Speaking of the SFS, as we re-entered the hall for the final show of the festival, I noticed MTT enter the house through the stage door (quite nicely dressed, mind you). The show began with Cowell's "Heroic Dance For Martha Graham" performed by the Mark Morris Dance Group Music Ensemble, which is quite a mouthful, and it was okay. Frankly, I barely remembered it after what followed, which was the jaw-droppingly freakadelic orgasamajam of Cowell's Atlantis (1931), performed by the MMDGME with soprano Yulia Van Doren, mezzo Jamie Van Eyck, and barefoot bass-baritone Douglas Williams. I'm not even sure how to really describe what initially seemed to be a bizarre display of grunts, growls, gasps and ecstatic sighs performed by each singer into microphones morphed into one of the most delightful and alive musical performances I've witnessed in quite some time, but that pretty much sums it up. That each singer performed their part with enthusiastic abandon (though Van Eyck seemed a bit hesitant at first) only made it that much more delicious. If you ever get the opportunity to attend a live performance of this, do not miss it. Unfortunately I can't find a full-length recording of it to share with you, but perhaps that's for the good because it really is one of those things one must experience live.

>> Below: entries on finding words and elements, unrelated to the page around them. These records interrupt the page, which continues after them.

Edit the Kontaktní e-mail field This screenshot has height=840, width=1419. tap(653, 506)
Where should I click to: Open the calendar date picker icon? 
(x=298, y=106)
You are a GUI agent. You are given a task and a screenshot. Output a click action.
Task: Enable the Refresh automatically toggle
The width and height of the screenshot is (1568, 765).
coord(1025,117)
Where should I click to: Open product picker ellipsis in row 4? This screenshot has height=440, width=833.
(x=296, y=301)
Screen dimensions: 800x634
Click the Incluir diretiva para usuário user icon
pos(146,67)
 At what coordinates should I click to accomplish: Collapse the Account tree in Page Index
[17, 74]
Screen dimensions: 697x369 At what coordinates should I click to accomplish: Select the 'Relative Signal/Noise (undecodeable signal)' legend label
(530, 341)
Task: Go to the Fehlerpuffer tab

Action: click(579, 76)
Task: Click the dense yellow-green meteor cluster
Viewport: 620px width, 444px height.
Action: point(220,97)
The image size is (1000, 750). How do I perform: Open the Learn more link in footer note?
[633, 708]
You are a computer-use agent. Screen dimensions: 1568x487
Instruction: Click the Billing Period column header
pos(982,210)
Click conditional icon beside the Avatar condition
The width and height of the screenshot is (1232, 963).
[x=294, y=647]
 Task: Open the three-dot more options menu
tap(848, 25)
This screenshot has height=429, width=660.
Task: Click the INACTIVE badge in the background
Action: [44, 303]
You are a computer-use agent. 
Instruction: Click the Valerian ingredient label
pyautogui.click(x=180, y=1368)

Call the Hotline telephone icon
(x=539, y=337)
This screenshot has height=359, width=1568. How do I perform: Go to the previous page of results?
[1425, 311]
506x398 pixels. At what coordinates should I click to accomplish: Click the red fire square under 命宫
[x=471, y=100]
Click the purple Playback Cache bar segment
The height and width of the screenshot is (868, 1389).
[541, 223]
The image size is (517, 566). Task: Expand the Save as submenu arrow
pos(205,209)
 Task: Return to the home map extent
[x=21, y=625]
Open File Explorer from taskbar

The second half, featuring the music of Lou Harrison, couldn't top the first, though it wasn't for lack of trying as red fish blue fish performed "Fugue for Percussion"(1942) and then Fowler returned with some shoes on and joined the Gamelan Sari Raras for "Concerto for Piano and Javanese Gamelan." Harrison's score for the latter work calls for a non-standard tuning for the piano to sound more in tune with the gamelans, but I found it distracting and eventually displeasing- I have no idea if that's due to the timbre of the piece or perhaps the piano tuning didn't quite hit the right spot, but with the second of three movements consisting mostly of the mistuned piano, it was like listening to something which just sounded wrong. However, it blended well with the gamelans in the first and (especially in the) third movements. Still, while the variously sized gamelans produced an interesting array of sound textures, what I really wanted by that point was something that could top Atlantis, and this wasn't it.
This was the third season of Ojai North! presented by Cal Performances and the Ojai Music Festival, and I'm already looking forward to next year's model, planned by Jeremy Denk.